Supply chain management, which is the key part of any organization, has a huge impact on the quality of service to customers. It is a chain consisting of components from the supply sources to the end customers. In the chain, transportation plays the decision function in providing the right product to the right customer at the right time which is responsible for moving products from suppliers to end customers. To satisfy the continuous changes in customer requirements in terms of the quality of delivery time and the competitive price, the organization must build a responsive supply chain network to serve edges of customer demand and offer the acceptable service fee toward customers.

According to the estimates method of logistics costs in the United Stated proposed by The Economic and Social Commission for Asia and the Pacific (ESCAP) https://www.unescap.org/sites/default/d8files/pub_2194_Appendix.pdf (accessed on 21 April 2021), transportation costs in logistics cost accounts for more than 60% of the total cost in which transportation costs include costs for transporting finished goods from plants and vendors through distribution centers to final customers, and it includes costs for all modes such as trucking, rail transport, water and oil pipeline; and both domestics and international transport and related custom clearance cost. Therefore, cost optimization in transportation is extremely necessary for providing the best price—offer service and competing with others while fitting some practical requirements such as a variety of time window demanded from each customer, stochastic demand, various types of fleet, and some unpredicted events, etc. Therefore, the last-mile delivery service and E—commerce logistics have been emerged and grown extremely rapidly in the logistics industry.

This study is inspired by the real case of truck routing optimization in a delivery company which has a dense warehouses network. The problem objective is to output a set of routes from the nodes set with the aim to minimize the total travelling distance and cost consumption. The model design is required that vehicles starting from a depot and moving through warehouses for both or in turn picking up and delivering goods. More particularly, it is a mixed linehaul and backhaul VRP which might be only demand of picking or delivering or both in each node, and the serving order of pickup or delivery in each one is arbitrary depending on the time constraints and optimality of objective function. In addition, some practical constraints such as time window, heterogenous fleets of vehicle, capacity limit, and working duration of drivers are also considered for the case.

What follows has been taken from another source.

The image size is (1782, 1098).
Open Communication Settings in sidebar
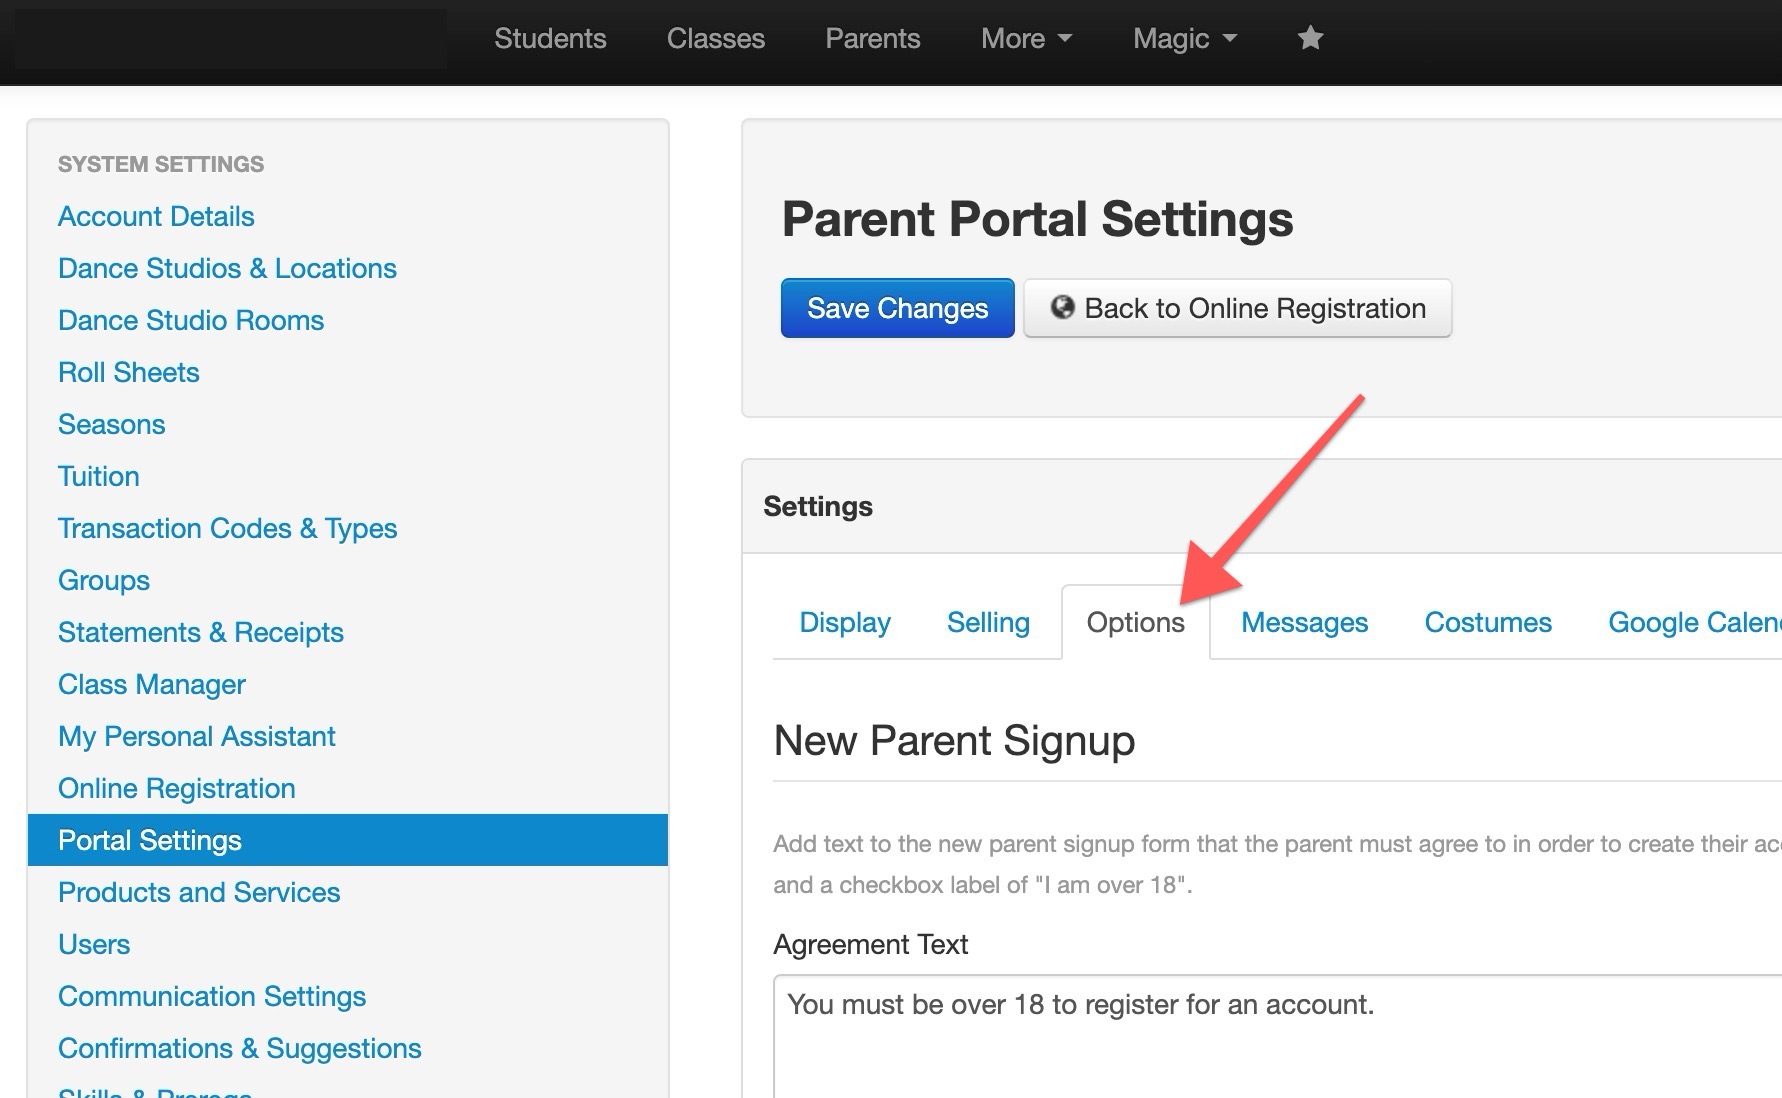tap(212, 996)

The multiple pickup and multiple delivery vehicle routing problem with time window and heterogeneous fleets (MPMDVRPTWHF) method is employed to solve the case.

The Vehicle Routing Problem with Time window (VRPTW) concerns the problem of minimizing costs when a fleet of vehicles has to deliver goods from the depot to a set of customers while not violating a set of required constraints [1]. The problem proposed in this paper can be called a variant of VRPTW which can solve the logistics network pattern that has a set of pickup points that have goods loaded and a set of delivery points that have goods delivered while satisfying the constraint of time-window, a heterogeneous fleet of vehicles and route length limit. The mathematical model and applied algorithm proposed by this paper can help to solve the problem patterns such as retail network, e-logistics network, distribution network, reversed network, etc., which have the same characteristics in the network, having goods that need to be picked up at several factories or warehouses and distributed to a set of customers or retailers.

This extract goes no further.